## Exercise input

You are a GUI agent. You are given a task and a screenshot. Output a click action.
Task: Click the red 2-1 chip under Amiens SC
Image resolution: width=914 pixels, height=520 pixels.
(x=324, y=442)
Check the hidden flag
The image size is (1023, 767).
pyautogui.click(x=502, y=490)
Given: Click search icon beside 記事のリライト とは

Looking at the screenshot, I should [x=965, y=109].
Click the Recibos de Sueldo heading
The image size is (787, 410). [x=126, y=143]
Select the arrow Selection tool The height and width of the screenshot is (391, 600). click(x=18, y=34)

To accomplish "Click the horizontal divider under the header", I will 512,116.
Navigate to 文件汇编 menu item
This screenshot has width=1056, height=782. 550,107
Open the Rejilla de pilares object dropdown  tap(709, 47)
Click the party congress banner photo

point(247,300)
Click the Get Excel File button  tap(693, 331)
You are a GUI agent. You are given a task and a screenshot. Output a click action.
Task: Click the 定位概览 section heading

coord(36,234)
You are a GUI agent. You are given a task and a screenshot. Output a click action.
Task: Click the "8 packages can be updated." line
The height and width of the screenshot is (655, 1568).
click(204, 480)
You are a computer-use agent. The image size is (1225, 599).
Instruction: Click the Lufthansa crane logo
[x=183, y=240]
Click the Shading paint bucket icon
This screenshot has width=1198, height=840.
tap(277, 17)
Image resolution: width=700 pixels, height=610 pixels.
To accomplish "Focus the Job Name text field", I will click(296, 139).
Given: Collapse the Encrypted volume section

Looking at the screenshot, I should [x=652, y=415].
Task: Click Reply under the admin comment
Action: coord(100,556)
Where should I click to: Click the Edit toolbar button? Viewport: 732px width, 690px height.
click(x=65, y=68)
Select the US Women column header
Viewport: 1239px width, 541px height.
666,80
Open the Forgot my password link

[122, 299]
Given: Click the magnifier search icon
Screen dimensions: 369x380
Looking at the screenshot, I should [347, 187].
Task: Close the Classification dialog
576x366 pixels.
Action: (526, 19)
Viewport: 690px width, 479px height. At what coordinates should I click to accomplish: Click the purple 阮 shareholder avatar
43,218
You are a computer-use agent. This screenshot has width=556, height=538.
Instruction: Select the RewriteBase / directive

## Work request
State the number of lines above that include the word "computer", and write nothing besides that number.

## Result of the task
2